In the records below, find the line containing "Grason IA Series Single Use Eartips - 16mm, Red" and the line containing "[Grason IA Series Single Use Eartips - 9mm, Green"; please repeat exactly the lines from one to the other, both included, and nothing more.

*** Opening DATA SECTION ***

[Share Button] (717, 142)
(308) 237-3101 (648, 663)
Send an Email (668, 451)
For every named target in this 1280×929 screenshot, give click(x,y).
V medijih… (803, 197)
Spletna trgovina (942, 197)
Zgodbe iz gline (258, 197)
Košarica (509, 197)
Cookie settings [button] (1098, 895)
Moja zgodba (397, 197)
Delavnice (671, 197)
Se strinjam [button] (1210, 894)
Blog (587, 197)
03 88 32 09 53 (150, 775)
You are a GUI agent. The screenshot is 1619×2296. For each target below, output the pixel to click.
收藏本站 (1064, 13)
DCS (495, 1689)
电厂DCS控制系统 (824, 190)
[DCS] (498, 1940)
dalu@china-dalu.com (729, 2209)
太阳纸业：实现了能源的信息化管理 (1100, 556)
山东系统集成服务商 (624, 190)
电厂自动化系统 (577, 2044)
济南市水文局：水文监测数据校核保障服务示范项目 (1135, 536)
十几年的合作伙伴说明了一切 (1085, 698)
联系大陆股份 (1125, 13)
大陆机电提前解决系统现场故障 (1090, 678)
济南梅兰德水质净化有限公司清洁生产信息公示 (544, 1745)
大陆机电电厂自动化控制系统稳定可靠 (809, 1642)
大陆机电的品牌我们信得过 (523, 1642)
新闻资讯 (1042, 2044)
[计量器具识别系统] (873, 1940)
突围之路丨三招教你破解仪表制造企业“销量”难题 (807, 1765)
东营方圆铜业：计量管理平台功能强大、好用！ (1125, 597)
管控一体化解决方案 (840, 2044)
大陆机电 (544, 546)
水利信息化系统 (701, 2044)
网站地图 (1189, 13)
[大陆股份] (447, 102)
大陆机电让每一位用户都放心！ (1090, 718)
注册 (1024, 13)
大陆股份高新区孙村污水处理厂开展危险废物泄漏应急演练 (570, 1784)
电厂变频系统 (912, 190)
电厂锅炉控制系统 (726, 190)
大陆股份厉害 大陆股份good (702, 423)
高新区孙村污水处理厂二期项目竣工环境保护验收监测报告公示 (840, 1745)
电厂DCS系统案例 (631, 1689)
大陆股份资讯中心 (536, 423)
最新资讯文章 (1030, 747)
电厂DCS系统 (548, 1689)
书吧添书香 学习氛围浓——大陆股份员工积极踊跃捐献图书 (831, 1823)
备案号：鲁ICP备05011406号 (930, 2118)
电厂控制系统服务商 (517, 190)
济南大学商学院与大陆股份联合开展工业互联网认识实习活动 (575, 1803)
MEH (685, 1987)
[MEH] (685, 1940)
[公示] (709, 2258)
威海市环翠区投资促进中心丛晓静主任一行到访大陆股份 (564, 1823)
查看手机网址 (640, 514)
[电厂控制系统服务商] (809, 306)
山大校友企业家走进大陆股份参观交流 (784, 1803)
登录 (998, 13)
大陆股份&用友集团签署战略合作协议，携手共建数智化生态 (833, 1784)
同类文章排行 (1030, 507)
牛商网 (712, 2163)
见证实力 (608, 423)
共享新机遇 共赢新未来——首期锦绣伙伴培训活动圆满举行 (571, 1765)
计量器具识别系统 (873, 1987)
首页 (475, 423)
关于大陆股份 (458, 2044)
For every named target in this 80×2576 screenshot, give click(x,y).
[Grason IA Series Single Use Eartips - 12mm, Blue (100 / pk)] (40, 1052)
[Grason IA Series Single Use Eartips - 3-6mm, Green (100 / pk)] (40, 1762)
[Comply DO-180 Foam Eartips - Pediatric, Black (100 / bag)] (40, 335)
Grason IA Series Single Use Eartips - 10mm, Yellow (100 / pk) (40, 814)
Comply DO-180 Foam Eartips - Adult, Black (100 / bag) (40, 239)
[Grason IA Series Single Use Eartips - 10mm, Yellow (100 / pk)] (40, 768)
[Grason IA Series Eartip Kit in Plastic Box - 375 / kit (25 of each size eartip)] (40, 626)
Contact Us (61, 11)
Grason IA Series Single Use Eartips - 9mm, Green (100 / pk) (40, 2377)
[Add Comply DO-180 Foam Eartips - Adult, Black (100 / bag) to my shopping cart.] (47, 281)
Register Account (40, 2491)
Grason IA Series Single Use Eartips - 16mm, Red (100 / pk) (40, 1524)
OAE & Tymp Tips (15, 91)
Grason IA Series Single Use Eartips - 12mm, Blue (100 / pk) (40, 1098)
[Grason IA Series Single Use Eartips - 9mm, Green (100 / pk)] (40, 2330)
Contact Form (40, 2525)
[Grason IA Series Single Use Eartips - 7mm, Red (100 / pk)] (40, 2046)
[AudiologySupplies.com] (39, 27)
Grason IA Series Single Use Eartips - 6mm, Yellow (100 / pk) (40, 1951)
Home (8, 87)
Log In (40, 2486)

*** Closing DATA SECTION ***

◆ EXERCISE SOLUTION ◆
Grason IA Series Single Use Eartips - 16mm, Red (100 / pk) (40, 1524)
OAE & Tymp Tips (15, 91)
Grason IA Series Single Use Eartips - 12mm, Blue (100 / pk) (40, 1098)
[Grason IA Series Single Use Eartips - 9mm, Green (100 / pk)] (40, 2330)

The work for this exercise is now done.